I Must Stop Worrying About High ISO Settings

Ever since I changed from film to digital photography (around 2003), I’ve always worried about using high ISO settings. Perhaps it’s because the early digital cameras had a lot of limitations. Highlight and shadow clipping looked terrible and as soon as you moved away from the base ISO, your shots would look like they were taken in a snowstorm and confetti shower.

Fortunately, today’s digital cameras are much more forgiving. But despite this I always find myself shooting at the camera’s base ISO, especially when using the micro four-thirds format. I just can’t get it out of my mind that the image quality is being impaired in some way. But if I persist, I enjoy myself much more not bothering with a tripod.

This image is a good example.

Woods at Portmeirion, North Wales.

I shot several frames using the Panasonic G9 with the Leica 8-18 lens. All were shot handheld between ISO800 and ISO1600 (I still consider anything above the base of ISO200 to be high). Despite the higher ISO and low light conditions, I was pleasantly surprised to find lots of shadow detail and acceptable levels of noise.

Then, I decided to run the RAW file through DxO PureRAW and wow, what a difference. Everything sharpened up and the image was completely clean, with no noise anywhere. It also gave me the freedom to open some shadow areas further to emphasise the shape of the tree trunk. I absolutely love what the DxO DeepPRIME processing can do with the G9 RAW files.

This Week’s Video

For the Affinity Photo fans amongst you, you might find this week’s video interesting. It demonstrates how to combine some of the selection tools to easily create complex selections. You can watch it on my YouTube channel with this link (https://youtu.be/PUmwGYcWdk8).

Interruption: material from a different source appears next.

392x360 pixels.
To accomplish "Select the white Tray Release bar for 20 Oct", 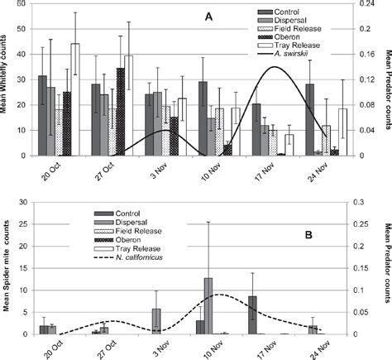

I hope you like the image and video and have a great weekend.

9 thoughts on “I Must Stop Worrying About High ISO Settings

      1. I don’t mind shooting at high ISO when I have to but you do lose color and sharpness the higher you go as the signal to noise ratio goes down. Software can try to smooth it out, but I’d rather work with cleaner data.

      2. I agree that it’s always better to get the best quality shot but DeepPRIME is like witchcraft. If you haven’t tried DxO PureRAW I would really recommend downloading it. The results are nothing like traditional noise reduction.

    1. Yes, I tend to be 1/3 or 2/3 of a stop over for scenes like this but it’s not the dynamic range that worries me as much as the noise. I’m still pleasantly surprised by what the G9 can do, especially paired with DxO PureRAW.

  1. Yes, early DSLRs suffered immensely at higher ISO, my first camera was barely usable above ISO400, fortunately todays cameras are much, much better. And I agree DeepPrime is magical: I only just disovered it (as a demo version) and it works very well.

    1. Great to hear that you’ve discovered DeepPRIME. In case you weren’t aware, it’s available in two DxO Products. PhotoLab Elite and PureRAW. PureRAW is cheaper but intended to be used with other RAW converters like Lightroom. It’s the same great processing engine inside though.